WHAT YOU WILL DO:
a: Retype the passage of the UCN-01 and perifosine abstract below, starting at "Experimental Design: The" and ending at "markers of apoptosis.".
b: The UCN-01 and perifosine abstract below describes several long-term in vitro assays. List everything that those assays examined.

TEXT SECTION:
---+---

Experimental Design: The synergistic effects of UCN-01 and perifosine, on two cell lines (A-549 and PC-3), were examined using various long-term in vitro assays for cell growth, cell cycle distribution, clonogenicity, survival morphology, and apo-ptosis. Along with Western blotting experiments were performed to determine whether this synergistic combination of two drugs has significant effect on their downstream targets and on biochemical markers of apoptosis.
Results: After 72 h, perifosine at concentrations of 1.5 and 10 µM UCN-01 at 40 and 250 nM did not significantly affect the growth of PC-3 and A459 cells, respectively. However, in combination at the same respective individual concentrations (1.5 µM and 40 nM of perifosine and UCN-01, respectively, in PC-3 cells and 10 µM perifosine and 0.25 µM UCN-01 in the somewhat more resistant A549 cells), virtually complete growth inhibition of both the cell lines resulted. Supra-additive inhibition of growth was also demonstrated in independent clonogenic assays. Mechanistic studies in cell culture models suggest enhanced depletion of the S-phase population in cells treated by the combination. This correlated with enhanced inactivation of Akt along with activation of caspases 3 and 9 and poly(ADP-ribose) polymerase cleavage. Evidence of synergy was formally demonstrated and occurred across a wide range of drug concentrations and was largely independent of the order or sequence of drug addition.
Conclusions: As the concentrations of UCN-01 and perifosine causing synergistic inhibition of cell growth are clinically achievable without prominent toxicity, these data support the development of clinical studies with this combination.

---+---

EXERCISE DATA:
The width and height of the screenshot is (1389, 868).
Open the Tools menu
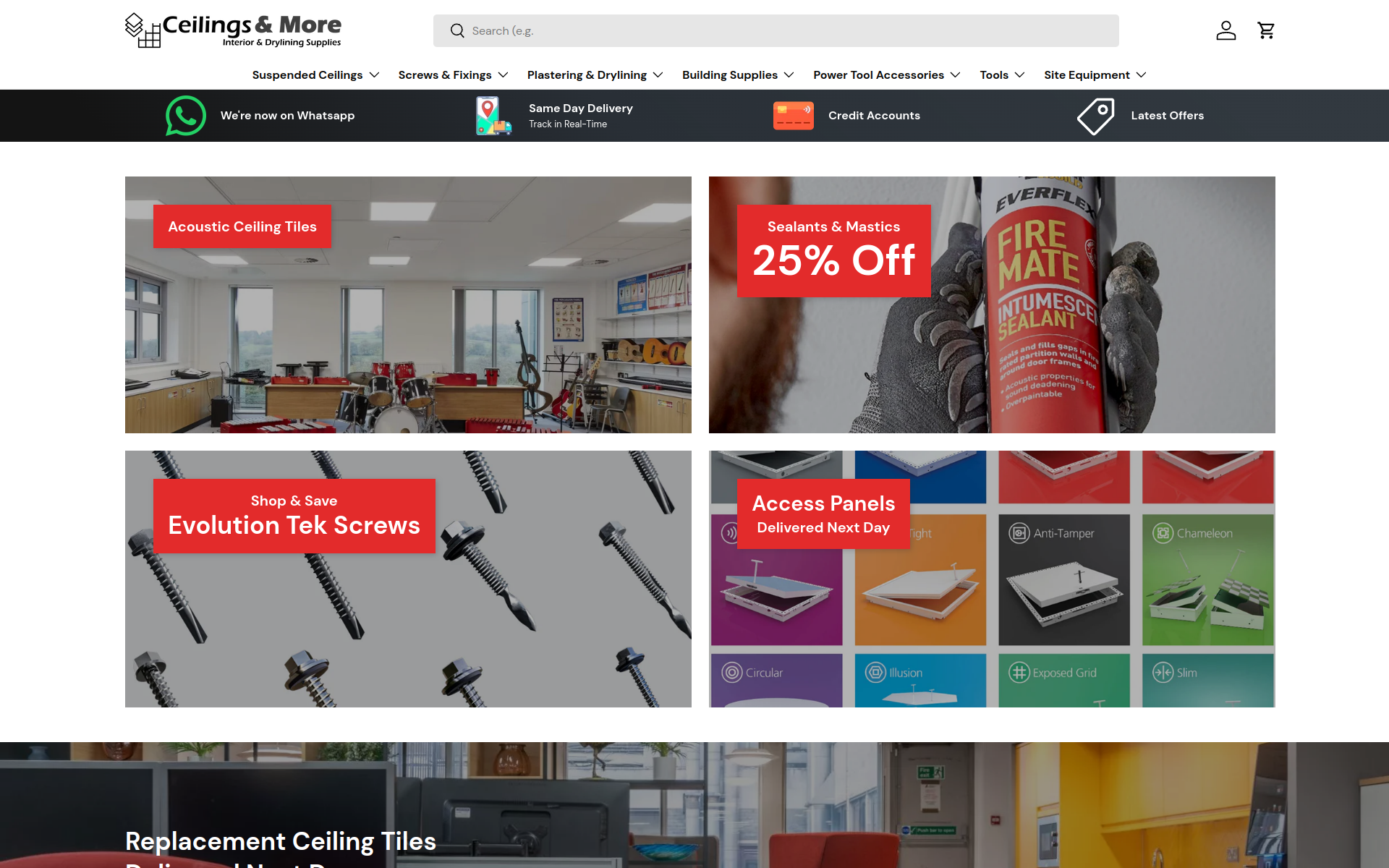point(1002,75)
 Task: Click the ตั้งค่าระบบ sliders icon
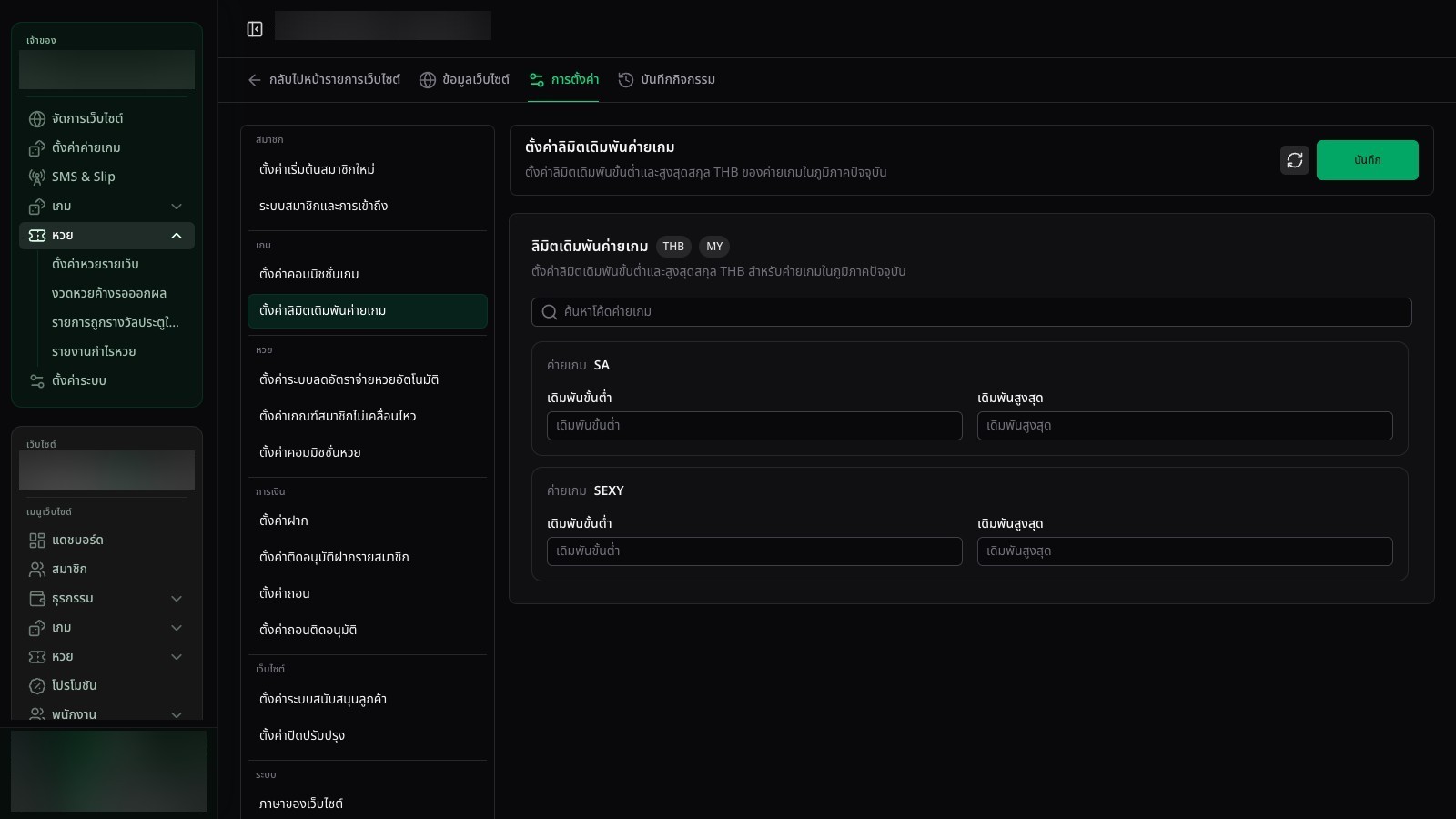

---+---

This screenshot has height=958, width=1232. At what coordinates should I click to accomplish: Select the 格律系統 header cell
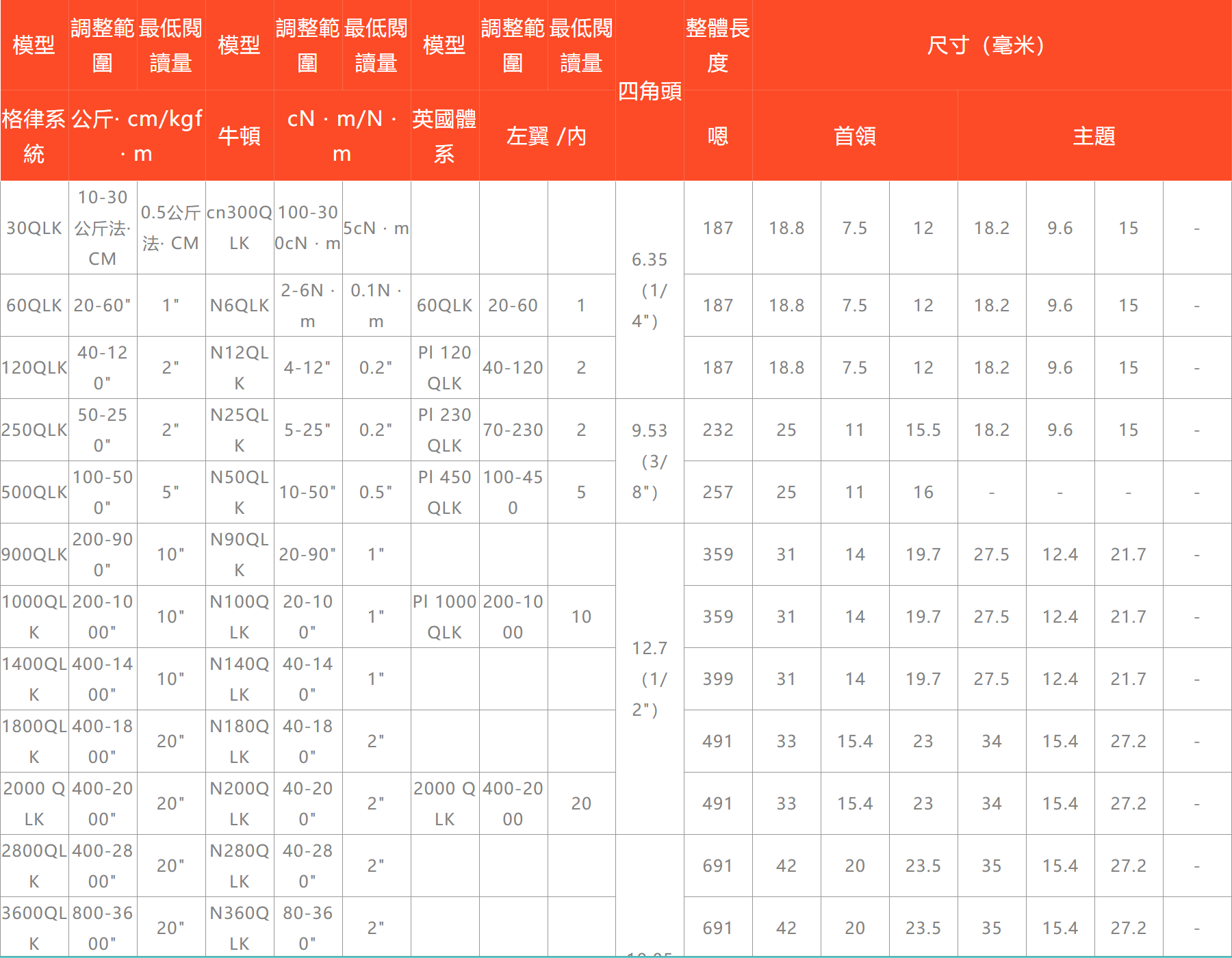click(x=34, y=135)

---+---

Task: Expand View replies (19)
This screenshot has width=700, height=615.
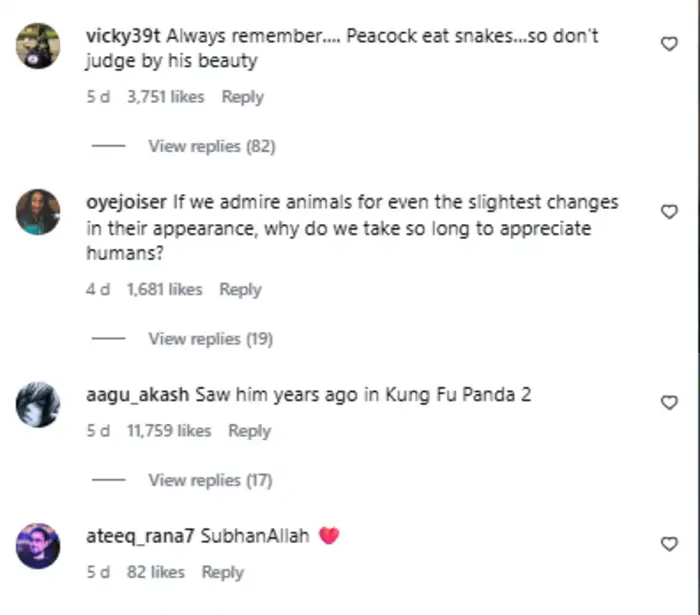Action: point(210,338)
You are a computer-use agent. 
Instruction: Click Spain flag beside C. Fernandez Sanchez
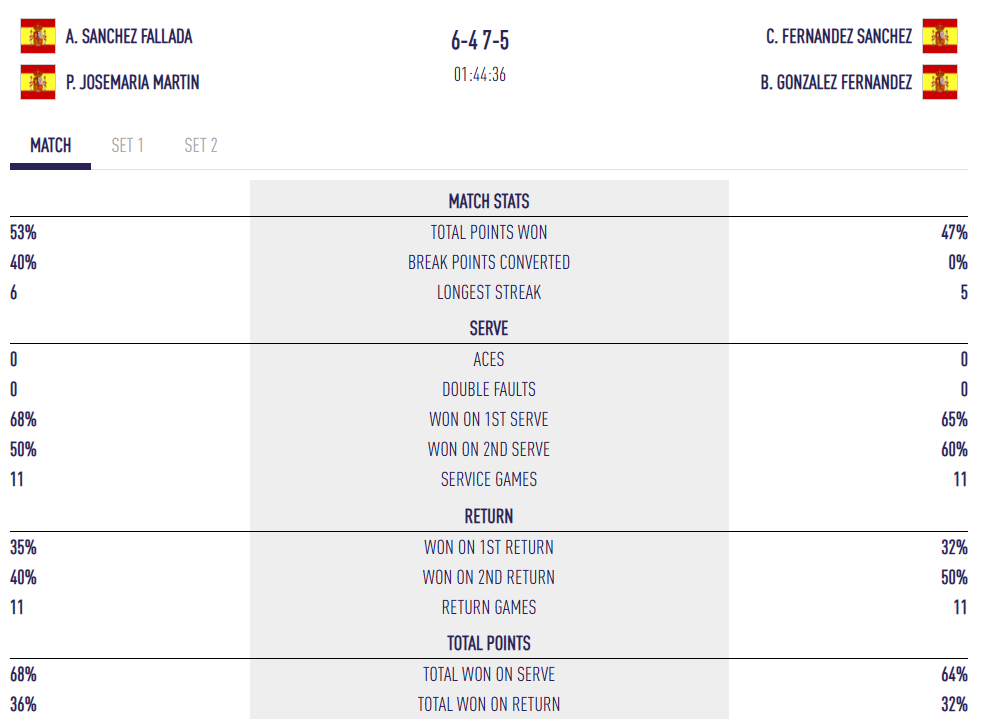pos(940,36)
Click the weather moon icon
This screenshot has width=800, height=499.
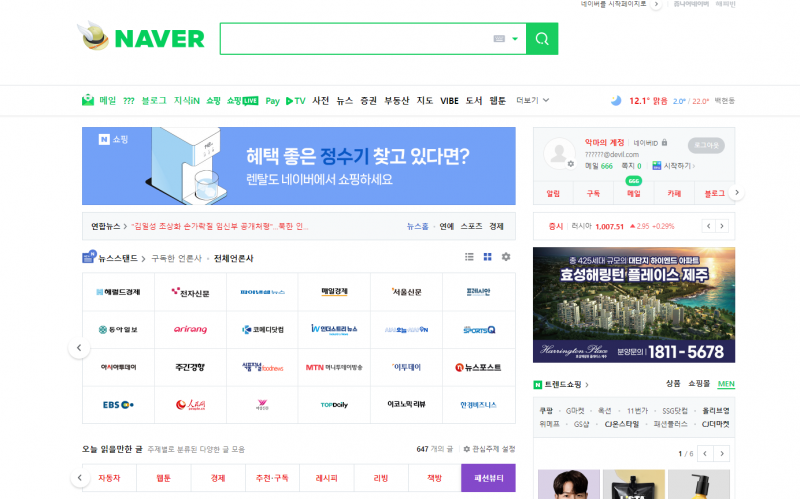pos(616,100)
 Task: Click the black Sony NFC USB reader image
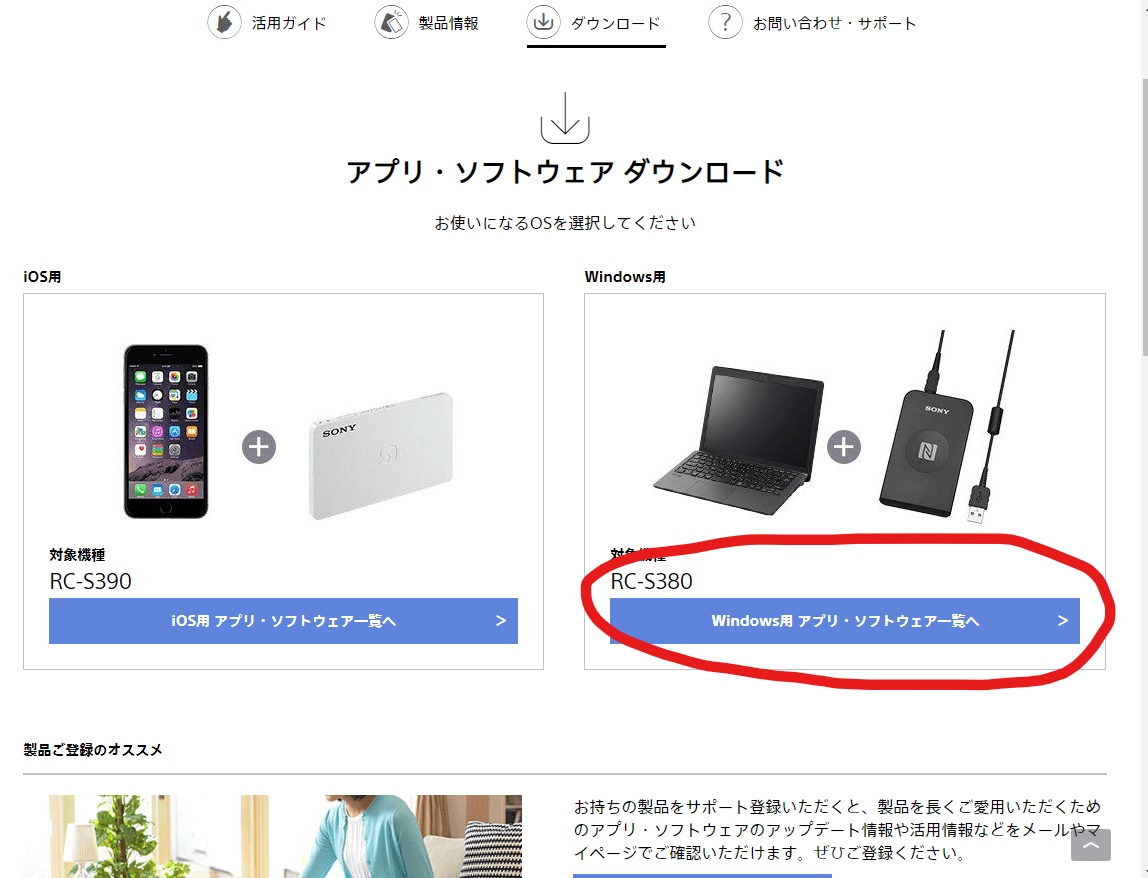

---+---

ANSWERS FOR THE EXERCISE:
a:
Experimental Design: The synergistic effects of UCN-01 and perifosine, on two cell lines (A-549 and PC-3), were examined using various long-term in vitro assays for cell growth, cell cycle distribution, clonogenicity, survival morphology, and apo-ptosis. Along with Western blotting experiments were performed to determine whether this synergistic combination of two drugs has significant effect on their downstream targets and on biochemical markers of apoptosis.

b:
- Cell growth
- Cell cycle distribution
- Clonogenicity
- Survival morphology
- Apoptosis